- [SET EXERCISE 1]:
Answer these questions from the biography of Constantine of Berat below, one line each:
(a) What notable work is listed for him?
(b) Part of whose "lexicon" did he copy?
(c) In what year is he believed to have signed a religious document in Moscopole?
- [SET EXERCISE 2]:
Carry the biography of Constantine of Berat below forward from its last sentence.

- [PASSAGE TO READ]:
..........

- Born: Possibly 1745 likely in Berat
- Died: Possibly 1825
- Other names: Kostë Berati
- Occupation(s): Likely an Orthodox Monk, writer and translator.
- Notable work: Codex of Constantine of Berat

= Constantine of Berat =

Albanian writer and translator

Constantine of Berat, known among Albanians as Kostandin Jermonak Berati or shortly Kostë Berati, was an Albanian writer and translator of the 18th century.

==Life and work==
Not much is known about him, except that he was from Berat, today's southern part of central Albania, then Sanjak of Berat in Vilayet of Janina of the Ottoman Empire. His lifespan was highly probably between 1745 and 1825. Also, Constantine was quite likely an Orthodox monk. Elsie mentions that some experts doubt his existence, at least as a writer. He has copied a part of the "lexicon" of Theodore Kavalliotis, and is believed to have signed in 1779 a religious document (in Greek) together with Kavallioti and Teodor Haxhifilipi in Moscopole.

..........

- [ENTRIES]:

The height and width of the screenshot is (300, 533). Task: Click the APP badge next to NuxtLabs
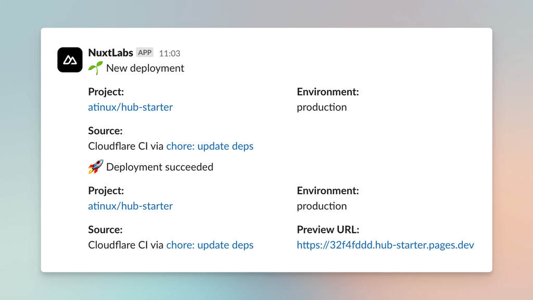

..........

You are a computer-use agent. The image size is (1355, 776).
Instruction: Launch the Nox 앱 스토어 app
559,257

..........

- [TASK ANSWER 1]:
(a) The Codex of Constantine of Berat
(b) Theodore Kavalliotis
(c) 1779

- [TASK ANSWER 2]:
Constantine of Berat is attributed as the author of a manuscript from 1764 to 1822, originally a 154 or 152-page work. It is preserved in the National Library in Tirana. This so-called Codex of Constantine of Berat or Codex of Berat (but not to be confused with Codex Beratinus I and II), is a simple paper manuscript and must not be envisaged as an illuminated parchment codex in the Western tradition. The Albanian part of the manuscript contains some religious prayers and Bible fragments, a hymn-poetry on Christ's suffering, and a Greek-Albanian dictionary. It was discovered by the Albanian researcher and Rilindas Ilo Mitkë Qafëzezi in 1938. In Qafëzezi's study "Protopapa Theodhor Nastas Kavalioti, Teacher of the New Academy of Voskopojë, 1718–1719" of 1951, he mentions that "from the perspective of the Albanian language, in general, the work of Kosta (Berati) is greater than and superior to the Albanian of all his contemporary writers". Albanian researcher Bedri Dedja considers Constantine's alphabet and writings as influential in the "New Academy" of Voskopojë, and is part of a wider cultural enlightenment of the Berat area. The codex seems to have been the work of at least two hands and was completed around 1798 at the earliest. It contains various texts in Greek and Albanian: biblical and Orthodox liturgical texts in Albanian written in the Greek alphabet, all of them no doubt translated from Greek or strongly influenced by Greek models. His alphabet contained 37 letters. Since the Greek script does not contain Albanian sounds ë, nj, sh, zh, etc, he used diacritic letters. I.e. the "ë" shows up as a rotated Latin script "i" or an "alpha" with an Iota subscript, "nj" as "ni", etc. Among the texts in the Codex of Berat is a forty-four-line Albanian poem, with the corresponding Greek text, called "The Virgin Mary before the Cross" (Zonja Shën Mëri përpara kryqësë). It is written in so-called fifteen-syllable political verse. According to Elsie, the poem seems to be based on a Greek original by Akakios Diakrusis of Cephalonia, published in 1730. Also, the manuscript contains valuable information on Cosmas of Aetolia and his journeys through Albania.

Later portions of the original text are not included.